The Post then quotes Kathleen Flake, a religion historian at the University of Virginia who focuses on women in Mormonism. She offers an interesting viewpoint:

“I think this is yet another one of those moments — and there have been many in Mormonism — where people will have to decide whether the church is changing fast enough,” Flake said. “Mormonism is trying to understand itself in terms of gender and power. For [Mormons] the question is: What’s the baby and what’s the bath water?”

The newspaper also asks the views of a couple of other Mormons. However, one is a persistent critic of the church; the other is identified as a retired historian “who advocates for progressive views.” No equivalent voices in favor of the church’s position are quoted.

And some stories, like this one in the New York Times, make the ouster sound like a Stalin-style purge: “Ms. Kelly, 33, is among the largest wave of Mormons to face excommunication since 1993, when the church disciplined half a dozen dissident intellectuals known as the ‘September Six.’ ”

Then the Times mentions Dehlin, the gay Mormon advocate. Who else is under the gun? Well, nobody else. I don’t know about you; but for me, two people don’t constitute much of a wave — especially compared to the last round over two decades ago.
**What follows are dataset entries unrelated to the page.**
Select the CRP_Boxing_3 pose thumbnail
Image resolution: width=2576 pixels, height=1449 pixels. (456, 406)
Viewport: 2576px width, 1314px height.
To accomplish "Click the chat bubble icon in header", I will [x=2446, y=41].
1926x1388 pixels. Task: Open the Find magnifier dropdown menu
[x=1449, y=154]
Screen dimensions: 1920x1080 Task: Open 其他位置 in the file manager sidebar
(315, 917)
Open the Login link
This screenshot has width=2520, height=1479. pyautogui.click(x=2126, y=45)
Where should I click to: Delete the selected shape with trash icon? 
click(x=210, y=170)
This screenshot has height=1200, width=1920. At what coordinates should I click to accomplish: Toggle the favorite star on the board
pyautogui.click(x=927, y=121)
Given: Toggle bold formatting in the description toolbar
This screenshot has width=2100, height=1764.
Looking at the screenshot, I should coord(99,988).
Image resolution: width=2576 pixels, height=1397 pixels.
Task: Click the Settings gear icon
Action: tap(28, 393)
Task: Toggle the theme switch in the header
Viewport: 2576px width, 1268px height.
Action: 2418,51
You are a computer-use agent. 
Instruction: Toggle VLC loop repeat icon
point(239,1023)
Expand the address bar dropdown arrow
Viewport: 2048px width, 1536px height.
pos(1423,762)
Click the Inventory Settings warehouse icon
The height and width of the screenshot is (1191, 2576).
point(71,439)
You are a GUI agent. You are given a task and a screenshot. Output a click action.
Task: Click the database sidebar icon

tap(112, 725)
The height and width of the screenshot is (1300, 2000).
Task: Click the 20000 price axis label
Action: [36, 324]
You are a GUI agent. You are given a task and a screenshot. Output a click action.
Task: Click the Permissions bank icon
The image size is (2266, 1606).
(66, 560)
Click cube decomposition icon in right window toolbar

The Times also brims with sympathy for Kelly, casting her ejection into a classic mold of secular feminism:

Ms. Kelly was attending a board meeting of Ordain Women, planned months ago, when she received the verdict on Monday, and said she sobbed so hard she could not finish reading it.

She plans to appeal, and bristled at the notion that church discipline is done out of love.

“That’s classic language of an abusive relationship, where a person abusing and hurting you says that they’re doing it out of love,” she said.

What terrible men those Mormon leaders are. Making a grown woman cry.

Not that Kelly herself helped, mind you. In the video above, she tells the Salt Lake Tribune that it’s hard to be in “an institution that’s fundamentally unequal, and you’re the group that’s being oppressed.” She adds that the Mormon church is “behaving like classic symptoms of a very aggressive serial abuser.” Still, the news media don’t have to function as mouthpiece for liberal activists. They serve us better with balance than slant.

Among the few media that tried some balance was the Wall Street Journal, which ran an indepth by author John G. Turner. He does use the “R” word once, but he tempers it with background — saying, for one thing, that excommunication is rare because it “means unwanted negative attention for a church that carefully manages its image.”

Turner continues:

Thus, although other church critics also report heightened ecclesiastical pressure, the recent measures probably do not augur a wave of excommunications. Instead, by disciplining Ms. Kelly church leaders hope to quash Ordain Women while permitting and even engaging more moderate voices for change.

Unfortunately, most of the reports I read deliver only half that formula. They lend their voices for change, but they don’t stop at moderation. Not when they’re busy being all equalish and reformish.